Growing Currants is Simple and Rewarding

There is a certain amount of care that must be taken in planting your currants, and some amount of effort is involved in maintaining them. Hardy in multiple USDA zones from 3 to 7, depending on variety, it is well worth the bit of work involved to grow these tasty treats. Keep reading to learn what you need to know to grow delicious currants.


Getting Started

When planting currants, it’s easier to start with a bare root plant. Both grow well if properly cared for. To plant seeds they must be prepared for several months in a process known as stratification, and plants will take about three years to bear fruit. Rooted bush starts are more commonly found and are simpler to plant.

Select a site to plant that gets partial to full sun, and if you’re planting more than one bush make sure they’re about three to four feet apart.

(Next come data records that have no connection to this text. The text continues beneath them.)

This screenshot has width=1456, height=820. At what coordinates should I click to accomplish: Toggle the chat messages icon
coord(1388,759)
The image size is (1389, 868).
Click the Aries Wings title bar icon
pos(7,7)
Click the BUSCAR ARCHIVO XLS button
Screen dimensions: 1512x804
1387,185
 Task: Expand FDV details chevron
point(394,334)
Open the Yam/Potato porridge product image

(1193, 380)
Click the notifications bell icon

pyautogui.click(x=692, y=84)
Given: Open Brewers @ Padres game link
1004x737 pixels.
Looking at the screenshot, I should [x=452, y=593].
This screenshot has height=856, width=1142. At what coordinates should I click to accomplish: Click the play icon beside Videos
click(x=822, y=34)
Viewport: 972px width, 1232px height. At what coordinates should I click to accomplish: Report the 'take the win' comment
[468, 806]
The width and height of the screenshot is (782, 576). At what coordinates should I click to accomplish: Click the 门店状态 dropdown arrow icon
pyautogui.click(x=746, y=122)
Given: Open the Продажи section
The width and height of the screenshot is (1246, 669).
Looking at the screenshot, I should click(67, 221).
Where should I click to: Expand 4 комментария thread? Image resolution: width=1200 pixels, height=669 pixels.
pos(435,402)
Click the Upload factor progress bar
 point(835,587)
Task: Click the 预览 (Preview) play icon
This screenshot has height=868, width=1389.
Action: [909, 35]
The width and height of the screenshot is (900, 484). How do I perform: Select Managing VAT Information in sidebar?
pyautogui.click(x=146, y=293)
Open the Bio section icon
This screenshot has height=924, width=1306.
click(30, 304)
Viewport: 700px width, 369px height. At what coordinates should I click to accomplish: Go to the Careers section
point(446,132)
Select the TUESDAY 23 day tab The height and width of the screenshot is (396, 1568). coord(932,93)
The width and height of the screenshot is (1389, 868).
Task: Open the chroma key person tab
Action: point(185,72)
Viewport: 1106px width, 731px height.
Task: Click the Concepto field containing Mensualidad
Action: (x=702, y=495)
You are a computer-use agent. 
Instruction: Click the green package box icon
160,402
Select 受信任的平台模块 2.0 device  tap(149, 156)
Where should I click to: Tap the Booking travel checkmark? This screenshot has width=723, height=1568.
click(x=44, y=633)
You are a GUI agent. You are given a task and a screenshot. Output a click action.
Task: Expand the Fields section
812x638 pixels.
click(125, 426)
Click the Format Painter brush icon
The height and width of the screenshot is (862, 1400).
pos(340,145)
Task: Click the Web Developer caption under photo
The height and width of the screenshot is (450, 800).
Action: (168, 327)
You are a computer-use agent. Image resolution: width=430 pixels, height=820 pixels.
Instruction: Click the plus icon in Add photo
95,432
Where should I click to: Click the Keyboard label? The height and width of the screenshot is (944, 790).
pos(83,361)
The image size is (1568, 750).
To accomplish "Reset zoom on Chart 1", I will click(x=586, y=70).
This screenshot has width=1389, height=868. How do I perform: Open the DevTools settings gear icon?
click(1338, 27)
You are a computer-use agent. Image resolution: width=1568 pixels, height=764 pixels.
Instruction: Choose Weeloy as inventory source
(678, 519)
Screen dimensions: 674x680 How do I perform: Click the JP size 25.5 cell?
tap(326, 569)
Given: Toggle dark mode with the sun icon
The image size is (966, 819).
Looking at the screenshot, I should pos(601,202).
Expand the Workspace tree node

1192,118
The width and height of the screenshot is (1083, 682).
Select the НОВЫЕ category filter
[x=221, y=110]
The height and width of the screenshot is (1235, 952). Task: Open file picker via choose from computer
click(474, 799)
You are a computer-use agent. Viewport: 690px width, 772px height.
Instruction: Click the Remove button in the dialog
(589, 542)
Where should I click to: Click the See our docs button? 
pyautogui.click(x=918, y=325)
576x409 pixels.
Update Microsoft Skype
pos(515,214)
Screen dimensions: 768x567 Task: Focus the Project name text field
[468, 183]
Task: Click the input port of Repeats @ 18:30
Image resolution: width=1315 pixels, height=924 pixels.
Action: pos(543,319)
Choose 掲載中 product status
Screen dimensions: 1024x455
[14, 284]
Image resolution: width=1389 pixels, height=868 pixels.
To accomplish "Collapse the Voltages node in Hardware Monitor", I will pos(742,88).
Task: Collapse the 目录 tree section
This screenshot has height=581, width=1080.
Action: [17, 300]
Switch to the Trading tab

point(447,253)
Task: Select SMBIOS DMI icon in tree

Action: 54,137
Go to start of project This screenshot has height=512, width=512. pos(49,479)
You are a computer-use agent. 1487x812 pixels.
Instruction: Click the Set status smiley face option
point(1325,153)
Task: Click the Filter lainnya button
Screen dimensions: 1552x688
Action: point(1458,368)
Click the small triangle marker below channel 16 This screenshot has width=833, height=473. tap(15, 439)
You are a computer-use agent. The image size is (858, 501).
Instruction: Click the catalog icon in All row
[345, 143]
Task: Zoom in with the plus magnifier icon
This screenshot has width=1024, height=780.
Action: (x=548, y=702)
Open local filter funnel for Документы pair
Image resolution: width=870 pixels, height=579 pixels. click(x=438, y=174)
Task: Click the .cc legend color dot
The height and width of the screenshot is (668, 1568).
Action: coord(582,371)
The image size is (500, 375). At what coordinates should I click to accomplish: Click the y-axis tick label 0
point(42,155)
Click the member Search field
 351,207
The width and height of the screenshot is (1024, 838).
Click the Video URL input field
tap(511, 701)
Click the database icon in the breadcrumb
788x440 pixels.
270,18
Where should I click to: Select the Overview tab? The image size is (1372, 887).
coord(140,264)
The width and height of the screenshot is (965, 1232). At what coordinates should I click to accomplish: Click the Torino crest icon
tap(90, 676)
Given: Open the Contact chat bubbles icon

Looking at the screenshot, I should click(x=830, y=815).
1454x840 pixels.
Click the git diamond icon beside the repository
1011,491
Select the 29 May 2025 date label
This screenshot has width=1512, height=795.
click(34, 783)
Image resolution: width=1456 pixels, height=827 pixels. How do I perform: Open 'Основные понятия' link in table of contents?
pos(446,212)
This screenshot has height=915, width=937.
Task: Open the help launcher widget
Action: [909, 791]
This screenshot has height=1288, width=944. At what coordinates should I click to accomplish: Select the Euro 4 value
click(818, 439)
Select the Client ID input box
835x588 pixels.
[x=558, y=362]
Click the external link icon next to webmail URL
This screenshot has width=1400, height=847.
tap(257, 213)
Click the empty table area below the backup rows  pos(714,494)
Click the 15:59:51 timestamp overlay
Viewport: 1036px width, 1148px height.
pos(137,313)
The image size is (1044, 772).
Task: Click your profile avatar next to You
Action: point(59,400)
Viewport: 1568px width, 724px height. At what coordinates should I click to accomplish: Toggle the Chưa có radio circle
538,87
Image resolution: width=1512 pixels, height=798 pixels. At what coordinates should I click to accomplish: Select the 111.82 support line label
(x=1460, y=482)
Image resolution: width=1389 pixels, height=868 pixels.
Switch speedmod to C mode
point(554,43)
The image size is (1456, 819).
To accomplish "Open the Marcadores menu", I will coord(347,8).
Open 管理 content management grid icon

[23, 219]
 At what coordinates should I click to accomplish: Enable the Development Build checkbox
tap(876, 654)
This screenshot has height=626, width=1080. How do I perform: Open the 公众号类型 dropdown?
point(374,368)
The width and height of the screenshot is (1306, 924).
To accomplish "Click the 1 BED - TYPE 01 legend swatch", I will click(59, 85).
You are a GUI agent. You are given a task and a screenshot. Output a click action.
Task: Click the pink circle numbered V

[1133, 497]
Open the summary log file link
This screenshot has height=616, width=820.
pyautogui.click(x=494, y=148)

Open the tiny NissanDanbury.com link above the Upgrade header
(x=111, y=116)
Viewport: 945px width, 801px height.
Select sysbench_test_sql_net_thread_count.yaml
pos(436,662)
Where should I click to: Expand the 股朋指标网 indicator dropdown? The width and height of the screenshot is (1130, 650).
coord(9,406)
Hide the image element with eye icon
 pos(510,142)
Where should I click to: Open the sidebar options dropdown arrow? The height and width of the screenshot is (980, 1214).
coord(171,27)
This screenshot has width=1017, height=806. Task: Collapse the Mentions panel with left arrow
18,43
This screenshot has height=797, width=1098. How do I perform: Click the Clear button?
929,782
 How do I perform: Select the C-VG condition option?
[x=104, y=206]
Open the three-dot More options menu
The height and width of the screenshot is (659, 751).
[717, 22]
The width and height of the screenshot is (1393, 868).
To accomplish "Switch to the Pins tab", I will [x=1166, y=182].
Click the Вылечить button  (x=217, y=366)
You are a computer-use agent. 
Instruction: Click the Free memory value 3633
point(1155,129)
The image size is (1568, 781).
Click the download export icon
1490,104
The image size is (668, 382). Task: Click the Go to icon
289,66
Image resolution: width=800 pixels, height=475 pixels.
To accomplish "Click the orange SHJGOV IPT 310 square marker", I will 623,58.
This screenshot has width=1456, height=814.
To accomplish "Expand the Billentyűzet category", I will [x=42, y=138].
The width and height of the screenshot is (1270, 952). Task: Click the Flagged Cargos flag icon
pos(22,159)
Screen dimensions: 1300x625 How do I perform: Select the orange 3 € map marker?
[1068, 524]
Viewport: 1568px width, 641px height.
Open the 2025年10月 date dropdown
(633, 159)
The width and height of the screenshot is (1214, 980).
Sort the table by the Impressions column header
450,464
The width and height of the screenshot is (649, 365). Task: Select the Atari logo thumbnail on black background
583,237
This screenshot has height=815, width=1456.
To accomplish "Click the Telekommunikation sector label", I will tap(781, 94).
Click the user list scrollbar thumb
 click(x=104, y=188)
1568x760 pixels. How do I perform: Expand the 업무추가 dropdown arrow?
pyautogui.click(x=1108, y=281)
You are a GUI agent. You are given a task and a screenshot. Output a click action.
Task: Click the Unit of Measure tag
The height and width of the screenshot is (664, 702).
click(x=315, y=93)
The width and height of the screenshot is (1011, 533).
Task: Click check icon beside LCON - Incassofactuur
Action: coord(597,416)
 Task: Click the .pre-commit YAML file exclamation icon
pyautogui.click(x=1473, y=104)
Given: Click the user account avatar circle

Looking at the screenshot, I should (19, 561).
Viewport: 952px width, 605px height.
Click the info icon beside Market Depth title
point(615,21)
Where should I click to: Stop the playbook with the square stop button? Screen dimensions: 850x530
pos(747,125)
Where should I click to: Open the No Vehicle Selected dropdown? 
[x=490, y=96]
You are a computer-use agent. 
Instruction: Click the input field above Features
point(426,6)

When planting a rooted vine, you need to:

  • Dig a hole. It needs to be at least twice the diameter of the root ball you’re planting.
  • The plant should be planted deeper, at least 2 ½ inches, than it was originally.
  • Mix rotted manure with the soil before you fill the planting hole again.
  • When filling the planting hole, use your feet to firm the soil up as you go.
  • Water well when finished. Soaking the ground will help the roots take hold.

After Planting

Once you’ve finished planting your vine, prune the plant to its lowest bud, about 2 inches above the earth. This process, in addition to the deep planting, will encourage plenty of new shoots and buds on your plant. After this, you’ll want to prune your currant plant annually to optimize its health and productivity.

More Information

Most varieties of currants will fruit on their own and a single cultivar will bear fruit on its own. For best results, the more sunshine your plant gets, the better.

Black, pink, white, and red currants are the most popular varieties of this fruit due to their disease resistance, the quality of their fruit, and their ready availability.